Step 2: Sample mean and sample standard deviation of the data set¶
Step 2a: Calculate the mean and standard deviation of the ‘real’ values¶
# First set up a function to calculate.
def calculate_mean_and_std(x):
sample_mean = np.mean(x)
sample_std = np.std(x, ddof=1)
cov = sample_std/sample_mean
print('Sample mean = \t\t\t%0.2f'%(sample_mean))
print('Sample std = \t\t\t%0.3f'%(sample_std))
print('Coefficient of variation cov = \t%0.3f'%(cov))
return sample_mean, sample_std
# Now calculate the mean and std with that function
print('Mean and standard deviation of x')
mu, sigma = calculate_mean_and_std(x)
Mean and standard deviation of x
Sample mean = 18.46
Sample std = 1.701
Coefficient of variation cov = 0.092
Step 2b: Calculate the mean and standard deviation of the logarithmic values¶
# Here we do almost exactly the same, however, we
# calculate the mean and std of log(x)
print('Mean and standard deviation of ln(x)')

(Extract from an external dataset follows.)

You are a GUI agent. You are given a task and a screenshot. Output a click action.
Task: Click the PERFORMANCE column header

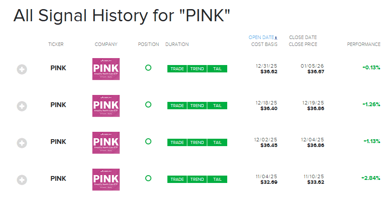pos(364,44)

m, s = calculate_mean_and_std( np.log(x) )
Mean and standard deviation of ln(x)
Sample mean = 2.91
Sample std = 0.090
Coefficient of variation cov = 0.031
Step 3: Fitted Lognormal Distribution using method of moments (MoM)¶
First we introduce two functions.
The first
lognormal_parameters_from_mu_sigma(mu_x, sigma_x, shift)
transforms the mean and standard deviation of x (i.e. the first and second moment, respectively) into the parameters of the Lognormal distribution.The second
mu_sigma_from_lognormal_parameters(mu_y, sigma_y, shift)
does the exact opposite: it transforms the parameters of the Lognormal distribution into the mean and standard deviation of x.
def lognormal_parameters_from_mu_sigma(mu, sigma, shift=0):
"""
Convention: a Lognormal distribution of X,
means that Y = ln(X) is normally distributed.
INPUT
mu = mean(X)
sigma = mean(X)
shift = default 0
OUTPUT
m = mean(Y)
s = stdev(Y)
shift
"""
m = np.log( (mu - shift)**2 / np.sqrt(sigma**2 + (mu - shift)**2) )
s = np.sqrt( np.log(sigma**2 / (mu - shift)**2 + 1))
return m, s, shift
def mu_sigma_from_lognormal_parameters(m,s,shift=0):
"""
Convention: a Lognormal distribution of X,
means that Y = ln(X) is normally distributed.
INPUT
m = mean(Y)
s = std(Y)
shift = default 0
OUTPUT
mu = mean(X)
sigma = mean(X)
shift = default 0
"""
mu = np.exp(m + s**2 / 2) + shift
sigma = np.sqrt((mu - shift)**2 * (np.exp(s**2) - 1))
return mu, sigma, shift
To transform the mean and standard deviation (the first and second moment, respectively) into the parameters of the Lognormal distribution, we call the function. Then we print the result.
# Assume the lognormal is not shifted (shift=0)
shift=0
m, s, shift = lognormal_parameters_from_mu_sigma(mu, sigma, shift)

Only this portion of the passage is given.